# SET EXERCISE
Resume the forum thread about NASA's plan to send another rover to Mars, starting from the point where it stops.

# NASA To Send Another Rover To Mars



## mosaix (Dec 4, 2012)

NASA has plans to send another rover, based on Curiosity technology, to Mars in 2020.

http://www.bbc.co.uk/news/science-environment-20603689


----------



## J-Sun (Dec 4, 2012)

I wouldn't count on any future projects until we (the US) get the budget mess straightened out. But as a projected thing, it's nice to hear. I worry about a "been there, done that" public response (because I'm not immune to it myself) and, other than new instruments, they're not really clear on how this mission would exceed the current one but, as long as it contributes to the continuing conquest of Mars , it sounds good. Thanks for passing it on.


----------



## Vertigo (Dec 5, 2012)

Indeed, lets hope that come the time the cash is available.


----------



## Galacticdefender (Dec 5, 2012)

As of right now, all I can say is this: Help us Elon Musk, you're our only hope!  

I think the first man on Mars will be from a private corporation, like SpaceX. The government missed their chance I think. Not until the privatization of space is in full swing will the government recognize the value of space exploration. Only then will NASA get significantly more cash.


----------



## Harpo (Jan 31, 2013)

# STORED DATA
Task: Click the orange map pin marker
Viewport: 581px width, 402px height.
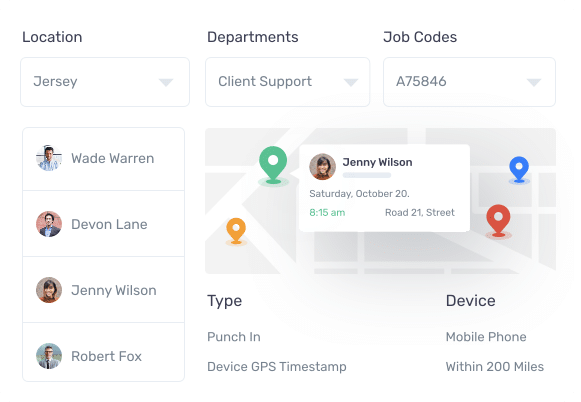Action: (x=236, y=231)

# TASK OUTPUT
Opportunity has been exploring Mars for over nine years now - the longest operational Mars Rover has travel over 22 miles on the planet's surface.

http://www.sciencedaily.com/releases/2013/01/130122163854.htm

By 2020, Opportunity might still be going strong.  Who needs another Rover mission?


----------



## Vertigo (Jan 31, 2013)

I believe there is a European and Russian rover going up before the next NASA mission called ExoMars: http://en.wikipedia.org/wiki/ExoMars
and http://exploration.esa.int/science-e/www/area/index.cfm?fareaid=118

I believe the main difference is that Curisoity is looking for evidence that conditions for life on mars are present or have been present in the past. Whilst the ExoMars expedition is looking for direct evidence of life past or present. It includes a drill that can take samples up to 2m below the surface where it is thought primitive life is more likely to be able to survive.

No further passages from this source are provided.